◆ PROVIDED ENTRIES ◆
_ _ _ _

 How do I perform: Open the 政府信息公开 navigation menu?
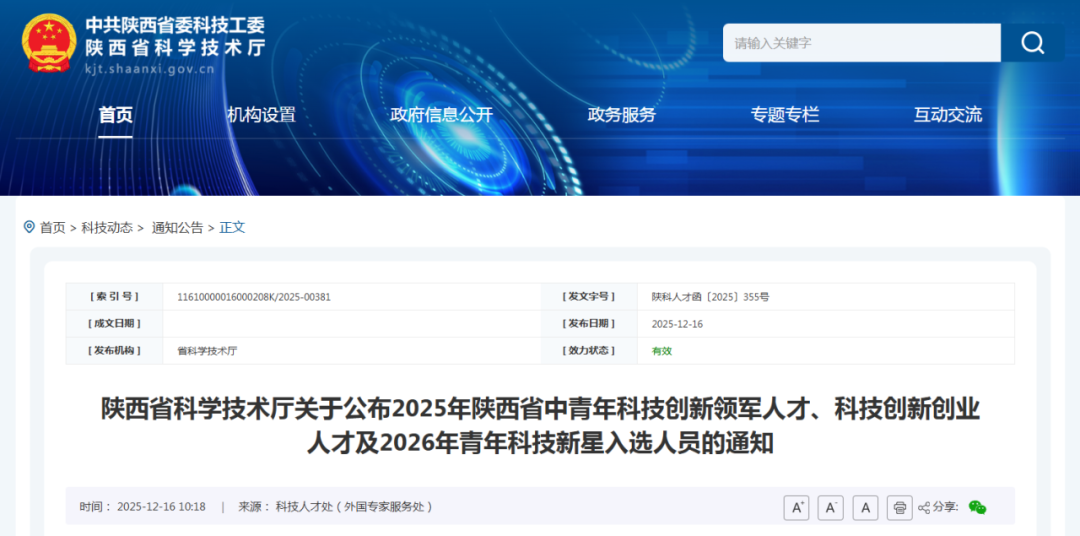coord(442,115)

_ _ _ _

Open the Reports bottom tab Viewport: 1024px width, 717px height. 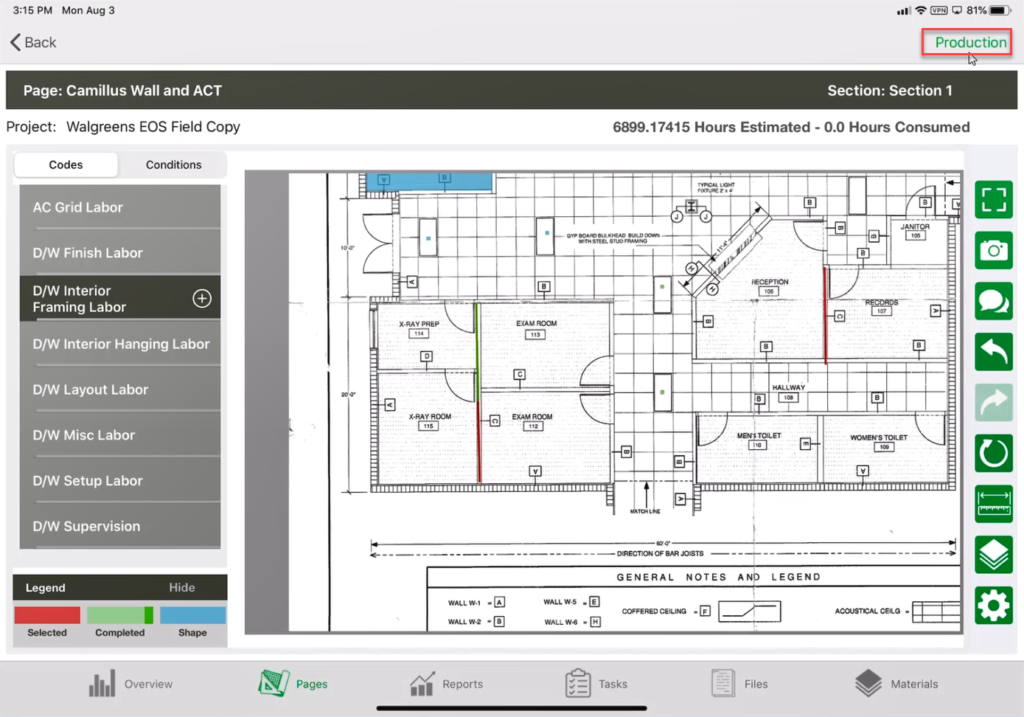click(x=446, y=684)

_ _ _ _

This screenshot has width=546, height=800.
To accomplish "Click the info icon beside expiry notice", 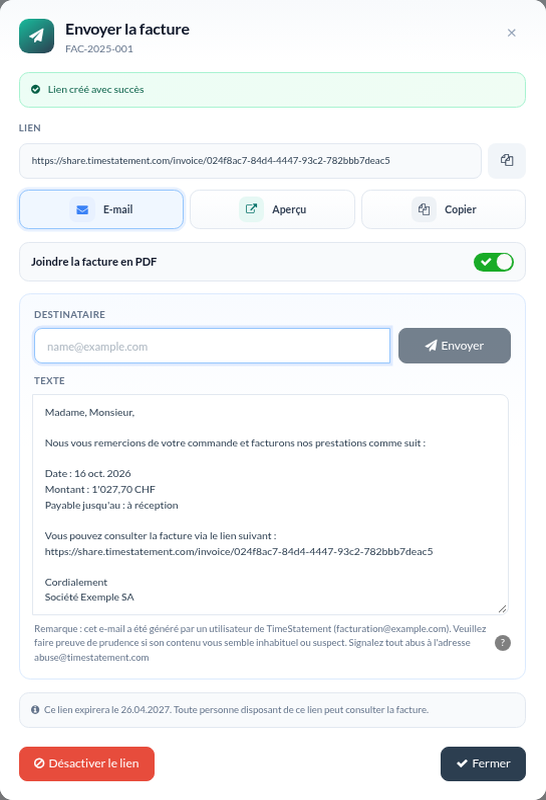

_ _ _ _

Put the items above into a JSON list of strings, one string per line, skipping blank lines and leaving out the pictures. Include only the part that opens with the line containing "How do I perform: Open" and closes with the line containing "coord(442,115)".

◆ THE ANSWER ◆
[
  " How do I perform: Open the 政府信息公开 navigation menu?",
  "coord(442,115)"
]